__SELECTED EXTRACT__.
The 1874 Delaware gubernatorial election was held on November 3, 1874. Incumbent Democratic Governor James Ponder was unable to seek re-election. Former county judge John P. Cochran ran as the Democratic nominee to succeed Ponder and faced the Republican nominee, Dr. Isaac Jump. Cochran ultimately defeated Jump, but by a significantly reduced margin from 1870.

==General election==
===Results===

1874 Delaware gubernatorial election
| Party |  | Candidate | Votes | % | ±% |
|---|---|---|---|---|---|
|  | Democratic | John P. Cochran | 12,488 | 52.59% | −3.03% |
|  | Republican | Isaac Jump | 11,259 | 47.41% | +3.03% |
| Majority |  |  | 1,229 | 5.18% | −6.06% |
| Turnout |  |  | 23,747 | 100.00% |  |
|  | Democratic hold |  |  |  |  |

==Bibliography==
- "Gubernatorial Elections, 1787-1997" (1998)
- Glashan, Roy R. (1979). "American Governors and Gubernatorial Elections, 1775-1978"
- Dubin, Michael J. (2003). "United States Gubernatorial Elections, 1776-1860: The Official Results by State and County"
- Delaware House Journal, 75th General Assembly, 1st Reg. Sess. (1875).

__SUPPLIED DATA__.
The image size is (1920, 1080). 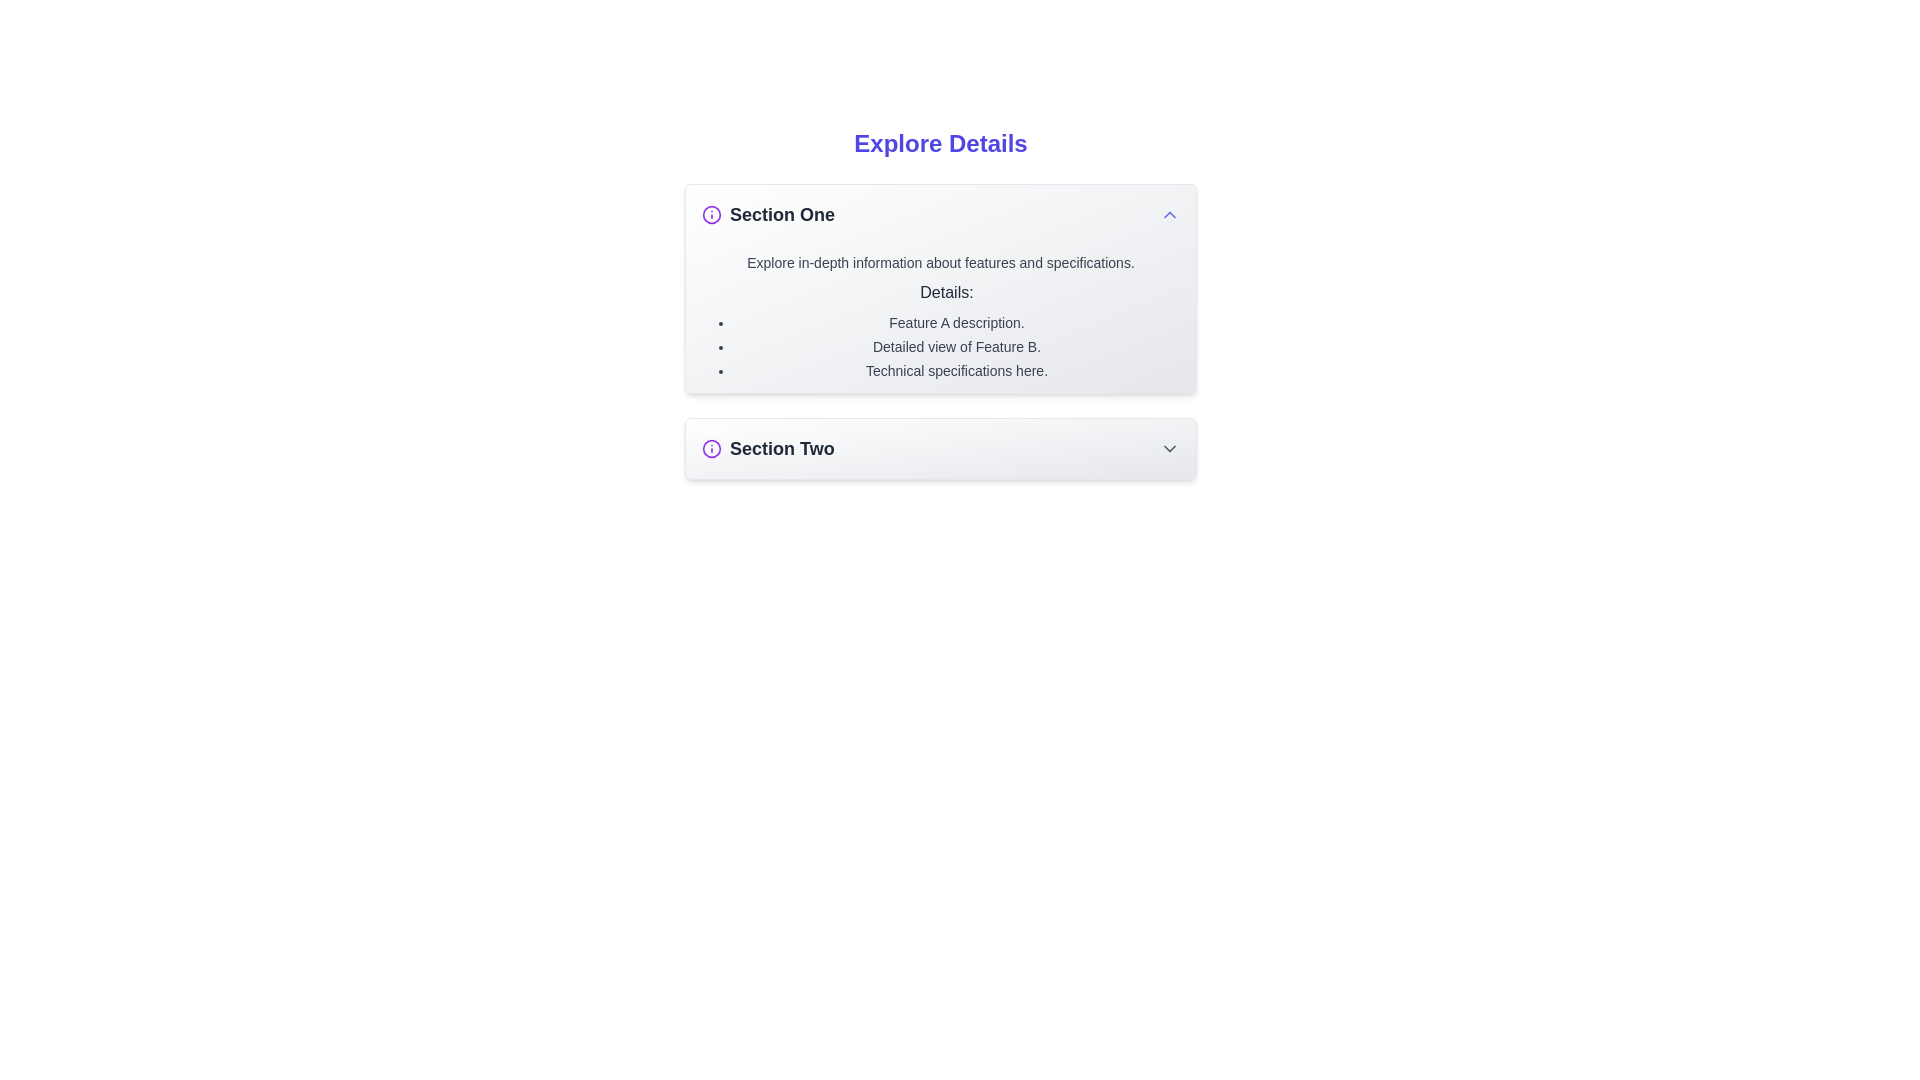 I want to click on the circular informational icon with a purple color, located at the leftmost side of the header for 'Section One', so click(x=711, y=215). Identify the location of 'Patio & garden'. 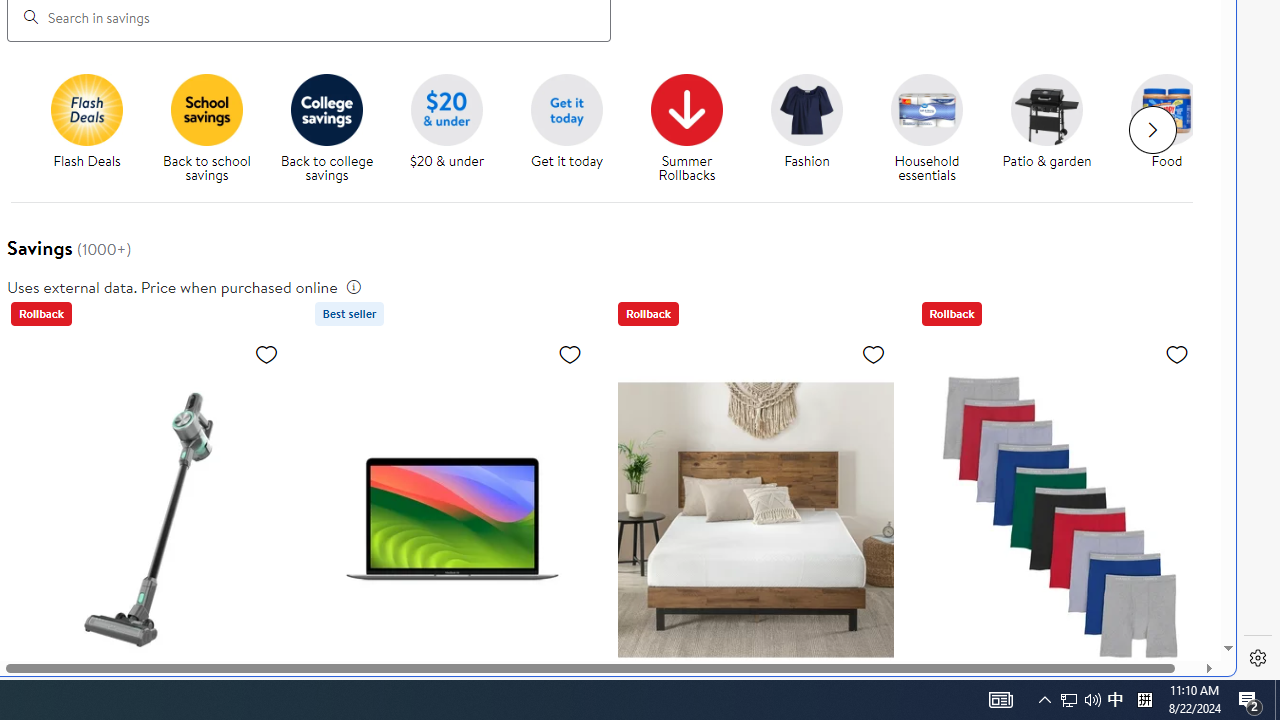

__WHAT YOU NEED TO DO__.
a: Set down the passage from the 1874 Delaware election text, starting with "- Glashan, Roy" and going on through "Reg. Sess. (1875).".
b: According to the 1874 Delaware election text, how many votes did John P. Cochran receive?
c: Translate this sentence from the 1874 Delaware election text into Spanish: "Incumbent Democratic Governor James Ponder was unable to seek re-election."

__EXPECTED OUTPUTS__.
a:
- Glashan, Roy R. (1979). "American Governors and Gubernatorial Elections, 1775-1978"
- Dubin, Michael J. (2003). "United States Gubernatorial Elections, 1776-1860: The Official Results by State and County"
- Delaware House Journal, 75th General Assembly, 1st Reg. Sess. (1875).

b: 12,488

c: El gobernador demócrata en funciones, James Ponder, no pudo presentarse a la reelección.